Ashokavadana mentions two incidents of Ashoka turning towards violence after adopting Buddhism. In one instance, a non-Buddhist in Pundravardhana drew a picture showing the Buddha bowing at the feet of Nirgrantha Jnatiputra (identified with Mahavira, the 24th Arihant of Jainism). On complaint from a Buddhist devotee, Ashoka issued an order to arrest him, and subsequently, another order to kill all the Ajivikas in Pundravardhana. Around 18,000 followers of the Ajivika sect were executed as a result of this order. Sometime later, another Nirgrantha follower in Pataliputra drew a similar picture. Ashoka burnt him and his entire family alive in their house. He also announced an award of one dinara (silver coin) to anyone who brought him the head of a Nirgrantha heretic. According to Ashokavadana, as a result of this order, his own brother, Vitashoka, was mistaken for a heretic and killed by a cowherd. Their ministers advised him that "this is an example of the suffering that is being inflicted even on those who are free from desire" and that he "should guarantee the security of all beings". After this, Ashoka stopped giving orders for executions.

According to K. T. S. Sarao and Benimadhab Barua, stories of persecutions of rival sects by Ashoka appear to be a clear fabrication arising out of sectarian propaganda.

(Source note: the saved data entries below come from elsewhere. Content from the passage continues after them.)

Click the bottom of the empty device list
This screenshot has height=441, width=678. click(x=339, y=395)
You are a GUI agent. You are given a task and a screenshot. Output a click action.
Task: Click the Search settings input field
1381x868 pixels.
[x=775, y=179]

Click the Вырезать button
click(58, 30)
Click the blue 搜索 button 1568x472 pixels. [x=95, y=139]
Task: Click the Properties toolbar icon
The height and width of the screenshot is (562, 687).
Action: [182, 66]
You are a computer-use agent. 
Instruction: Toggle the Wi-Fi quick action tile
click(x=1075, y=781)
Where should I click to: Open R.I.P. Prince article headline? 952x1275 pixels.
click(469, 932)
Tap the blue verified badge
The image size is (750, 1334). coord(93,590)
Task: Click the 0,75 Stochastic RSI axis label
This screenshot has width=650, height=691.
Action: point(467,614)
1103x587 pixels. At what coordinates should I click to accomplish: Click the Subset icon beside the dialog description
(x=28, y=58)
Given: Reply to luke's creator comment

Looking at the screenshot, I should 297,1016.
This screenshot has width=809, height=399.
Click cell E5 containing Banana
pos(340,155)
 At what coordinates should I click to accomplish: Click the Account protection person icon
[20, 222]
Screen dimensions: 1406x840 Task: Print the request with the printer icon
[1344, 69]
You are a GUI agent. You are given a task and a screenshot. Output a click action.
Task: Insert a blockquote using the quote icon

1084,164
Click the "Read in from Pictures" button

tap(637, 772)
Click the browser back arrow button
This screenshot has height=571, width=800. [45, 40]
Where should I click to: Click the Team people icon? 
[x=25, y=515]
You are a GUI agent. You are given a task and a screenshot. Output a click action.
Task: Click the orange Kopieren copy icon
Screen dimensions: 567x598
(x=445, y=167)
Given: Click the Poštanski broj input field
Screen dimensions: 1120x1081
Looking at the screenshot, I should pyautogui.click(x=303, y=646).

Ashoka's own inscriptions Barabar Caves record his generous donations and patronage to Ajivikas.

=== Description of Pushyamitra ===

The Ashokavadana narrative has often been quoted for its description of the Shunga king Pushyamitra (185–151 BCE) as an enemy of the Buddhist faith, which had previously been officially supported by the Mauryan empire:

... Pushyamitra equipped a fourfold army, and intending to destroy the Buddhist religion, he went to the Kukkutarama. ... Pushyamitra therefore destroyed the sangharama, killed the monks there, and departed. ...After some time, he arrived in Sakala, and proclaimed that he would give a... reward to whoever brought him the head of a Buddhist monk.

Like other portions of the text, these accounts are regarded by many historians as being exaggerated.

The text describes incorrectly describes Pushyamitra as a descendant of Ashoka:

Sampadin's son was Bṛhaspati who, in turn, had a son named Vṛṣasena, and Vṛṣasena had a son named Puṣyadharman, and Pusyadharman begot Pusyamitra...... With the death of Pusyamitra, the Mauryan lineage came to an end.
--Aśokāvadāna

Other sources state Pushyamitra was not a member of the Maurya family.